THE PROBLEM => Only one stretch of the data below should be repeated: the lines from the line containing "Image resolution: width=470" through the line containing "randomFloat in the", inclusive, exactly as they are.

RECORD EXTRACTS =>
+++
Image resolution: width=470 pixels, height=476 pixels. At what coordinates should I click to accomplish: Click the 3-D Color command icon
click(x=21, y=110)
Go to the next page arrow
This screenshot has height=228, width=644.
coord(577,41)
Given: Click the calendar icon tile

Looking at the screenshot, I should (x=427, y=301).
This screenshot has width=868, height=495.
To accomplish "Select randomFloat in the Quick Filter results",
+++
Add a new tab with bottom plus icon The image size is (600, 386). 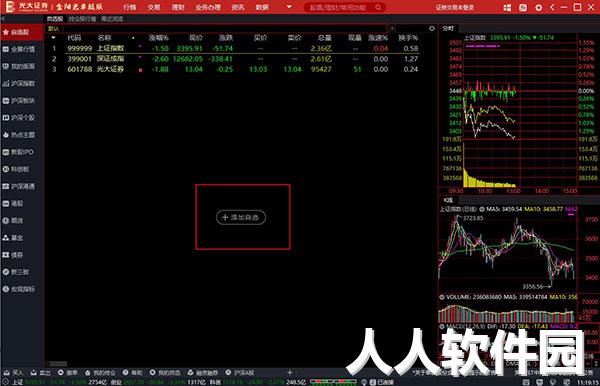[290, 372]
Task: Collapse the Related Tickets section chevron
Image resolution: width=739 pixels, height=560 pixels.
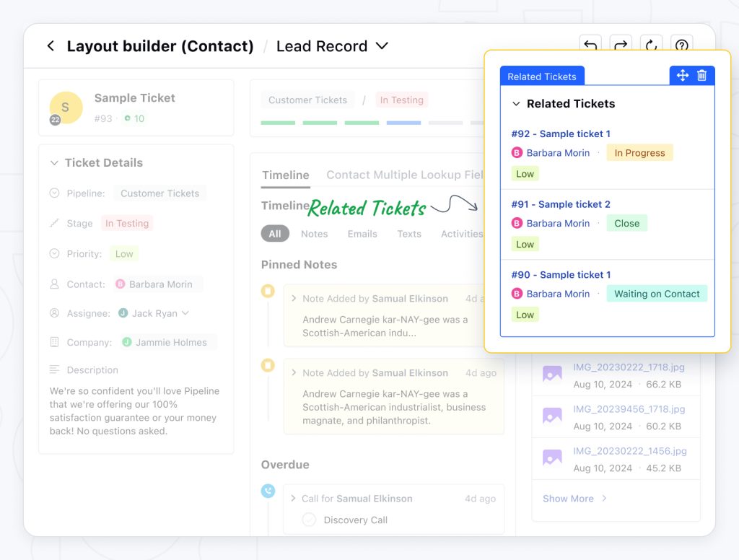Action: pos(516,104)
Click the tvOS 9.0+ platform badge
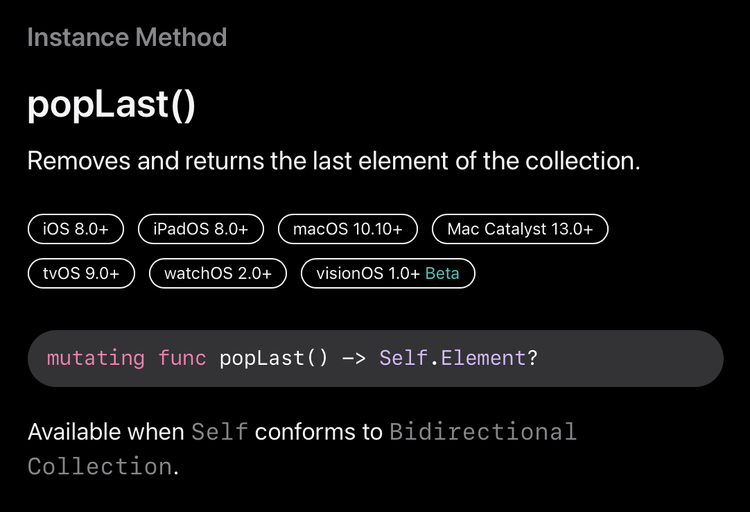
+++
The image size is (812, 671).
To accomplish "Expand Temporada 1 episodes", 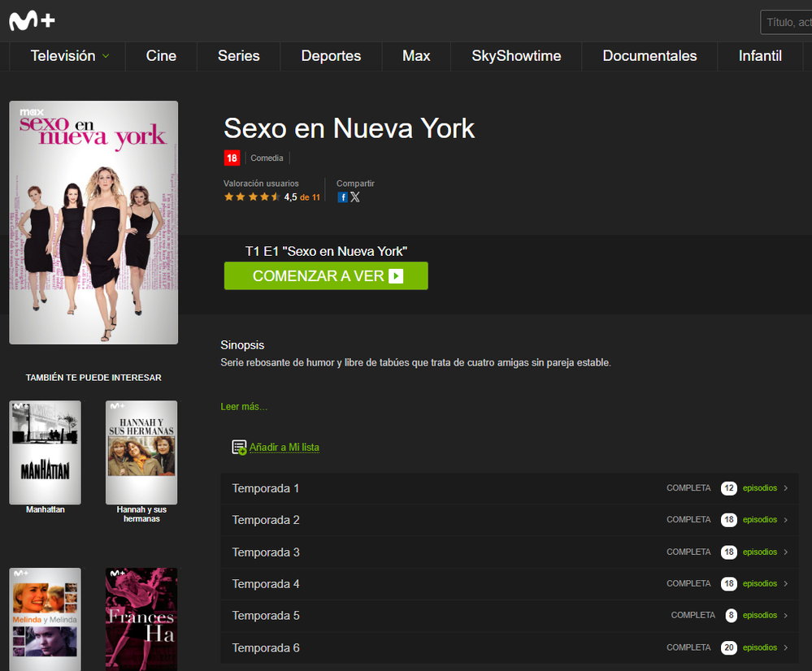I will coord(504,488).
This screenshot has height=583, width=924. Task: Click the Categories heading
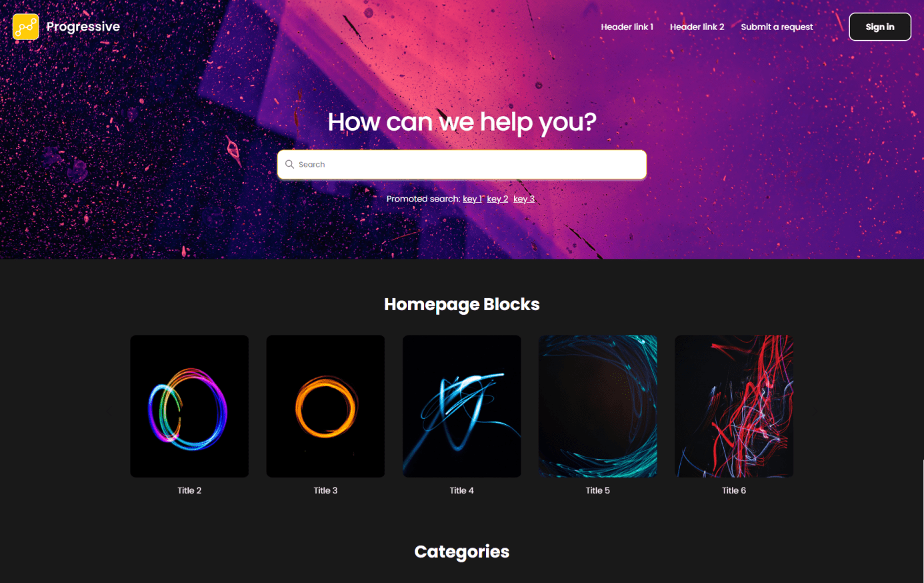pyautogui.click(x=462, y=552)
+++
TASK ANSWER =>
Image resolution: width=470 pixels, height=476 pixels. At what coordinates should I click to accomplish: Click the 3-D Color command icon
click(x=21, y=110)
Go to the next page arrow
This screenshot has height=228, width=644.
coord(577,41)
Given: Click the calendar icon tile

Looking at the screenshot, I should (x=427, y=301).
This screenshot has width=868, height=495.
To accomplish "Select randomFloat in the Quick Filter results",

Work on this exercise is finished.